Jordanian-Canadian relations will reach a new level when the free trade agreement (FTA) between them goes effective in October, Foreign Minister Nasser Judeh said Saturday.
Speaking at a joint press conference in Ottawa with Canadian International Trade Minister Ed Fast, Judeh said the FTA will add a new chapter to the relationship between the Kingdom and Canada, stressing Jordan’s commitment to abide by the agreement.
The FTA exempts Jordanian products from customs duties and helps increase the volume of investments between the two countries, he said, adding that the agreement will also open new markets for Jordanian products.
At the press conference, Fast noted that the FTA with Jordan is the first to be signed with an Arab country, stressing that his country perceives the Kingdom as an integral and important partner in the region.
Earlier on Saturday, the two ministers discussed bilateral cooperation in the fields of economy and trade, the Jordan News Agency, Petra, reported.
They underlined the need to abide by the FTA and raise the trade volume between their two countries, stressing the advantage of Jordan’s geographical location as an economic and trade gate to the region.
Fast is scheduled to visit Jordan next month, during which he will meet a number of officials to discuss economic cooperation.
During his visit to Canada, Judeh also attended part of a Canadian parliament session.

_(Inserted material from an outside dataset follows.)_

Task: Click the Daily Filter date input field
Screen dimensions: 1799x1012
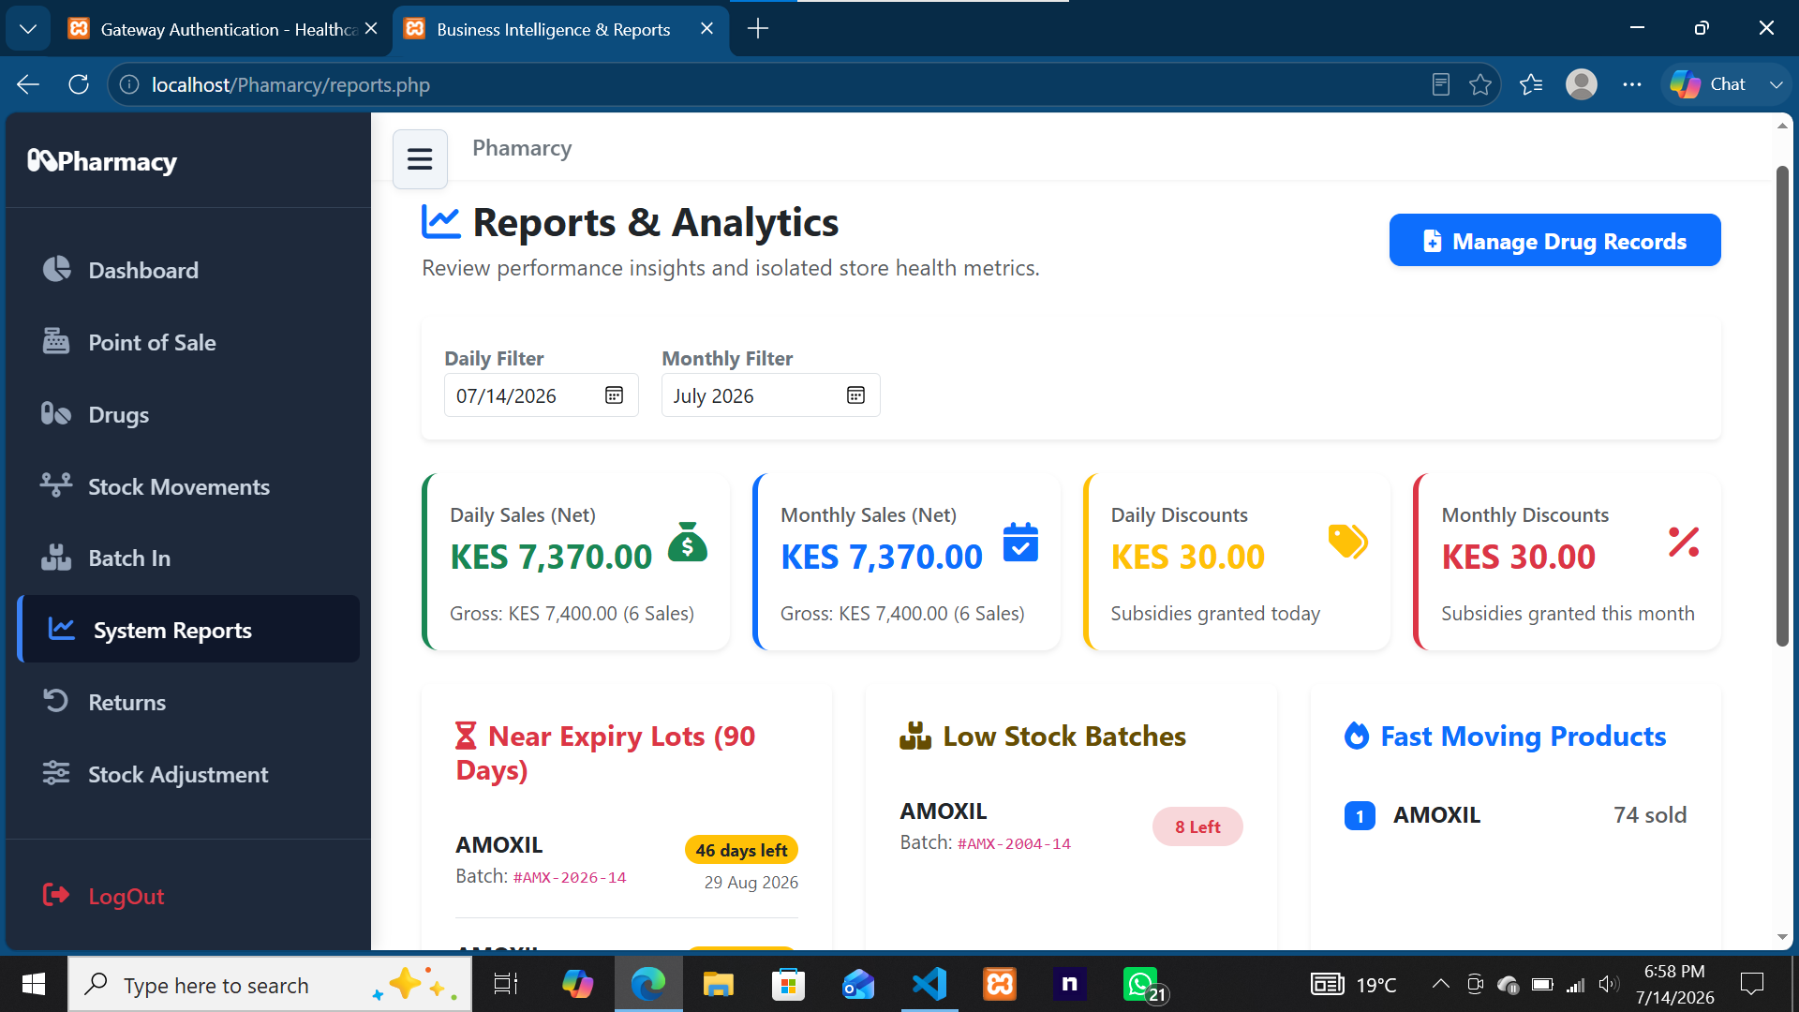Action: 541,395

Also Saturday, Judeh met with his Canadian counterpart John Baird and discussed the Syrian crisis, the Middle East peace process and the latest regional developments, Petra reported.
The two diplomats reiterated calls for finding a political solution to the crisis in Syria to end the violence and bloodshed.
Judeh highlighted the repercussions of the Syrian crisis and its effect on Jordan.
Discussions covered the large number of Syrian refugees who escaped from their country, imposing a “huge” burden on the Kingdom’s already scarce resources.
Judeh voiced his appreciation for Canada’s continued support to Jordan, citing the $6.5 million it has provided to the Kingdom in aid to continue its humanitarian role towards the Syrian refugees.
Talks also covered the Middle East peace process and the need for the Palestinian-Israeli negotiations to resume.
The ministers called on the international community to shoulder its responsibility in encouraging the revival of peace talk to arrive at the two-state solution through the establishment of an independent Palestinian state on the 1967 borders with East Jerusalem as its capital based on the related international resolutions.
Judeh reiterated that the Palestinian cause will remain Jordan’s “core” cause and the “essence” of the regional conflict.
For his part, Baird underscored Canada’s appreciation of Jordan’s “pivotal” role on the regional level to restore stability, in addition to its way in dealing with the Syrian crisis by hosting large numbers of Syrians despite the economic hardships it is going through.